> _WHAT IS REQUIRED_: Please repeat the whole listing exactly, but leave the pictures out.

> _DATA EXTRACT_:
--- START ---

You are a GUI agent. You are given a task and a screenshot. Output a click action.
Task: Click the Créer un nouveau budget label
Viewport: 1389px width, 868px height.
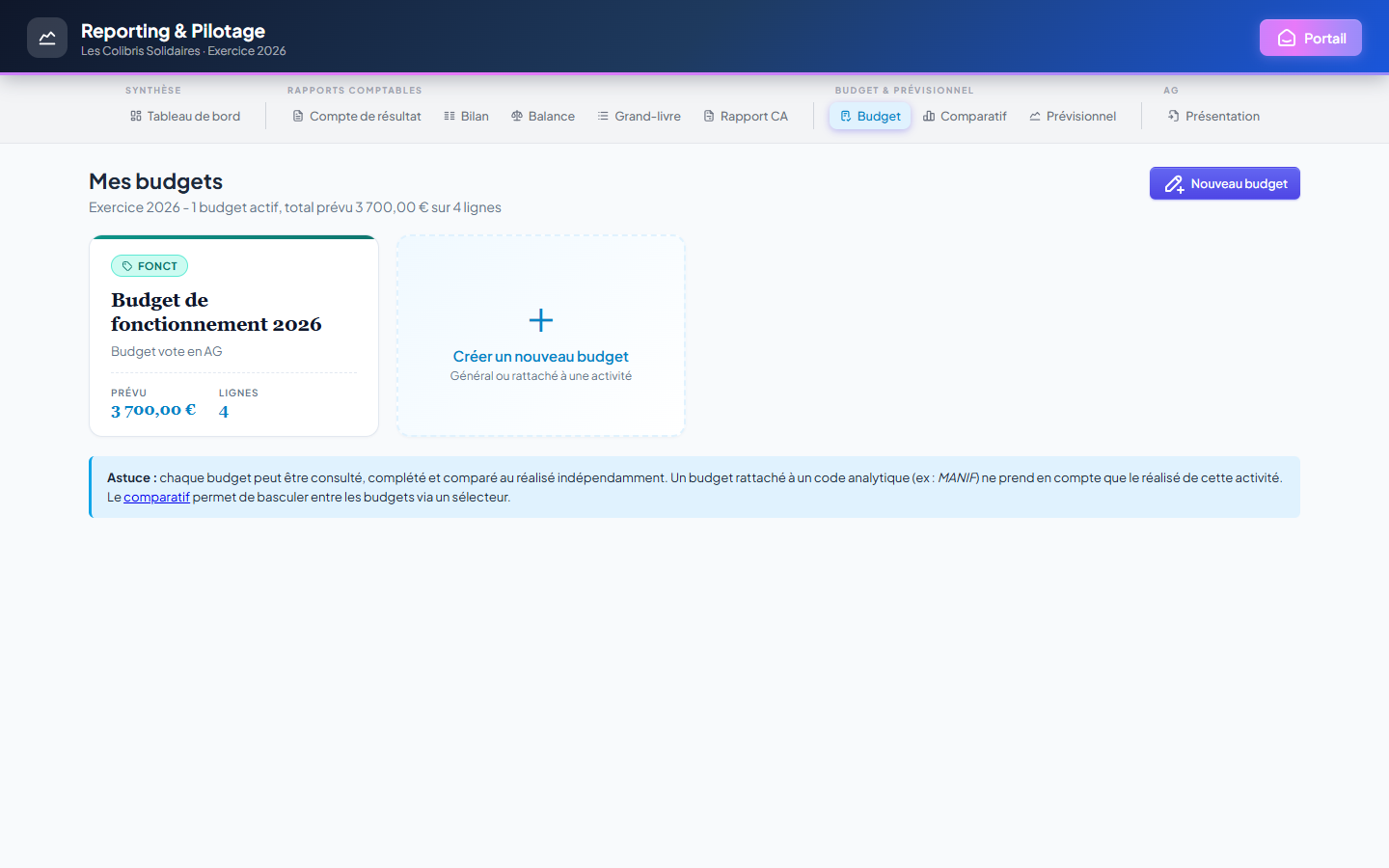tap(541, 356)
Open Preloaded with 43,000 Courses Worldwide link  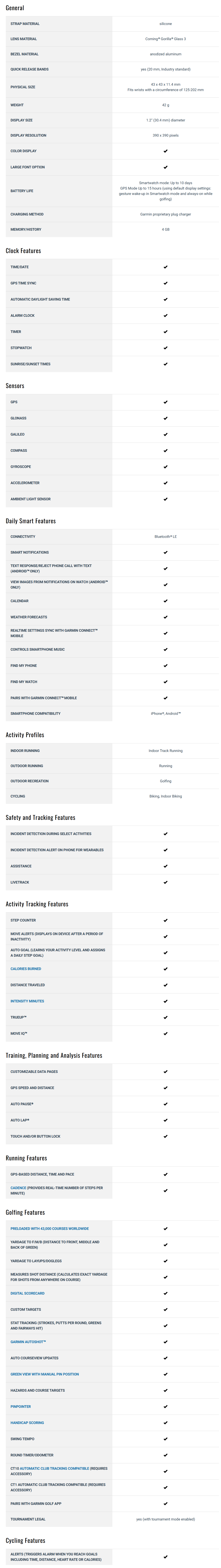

--- END ---

> _FINISHED EXERCISE_:
You are a GUI agent. You are given a task and a screenshot. Output a click action.
Task: Click the Créer un nouveau budget label
Viewport: 1389px width, 868px height.
tap(541, 356)
Open Preloaded with 43,000 Courses Worldwide link  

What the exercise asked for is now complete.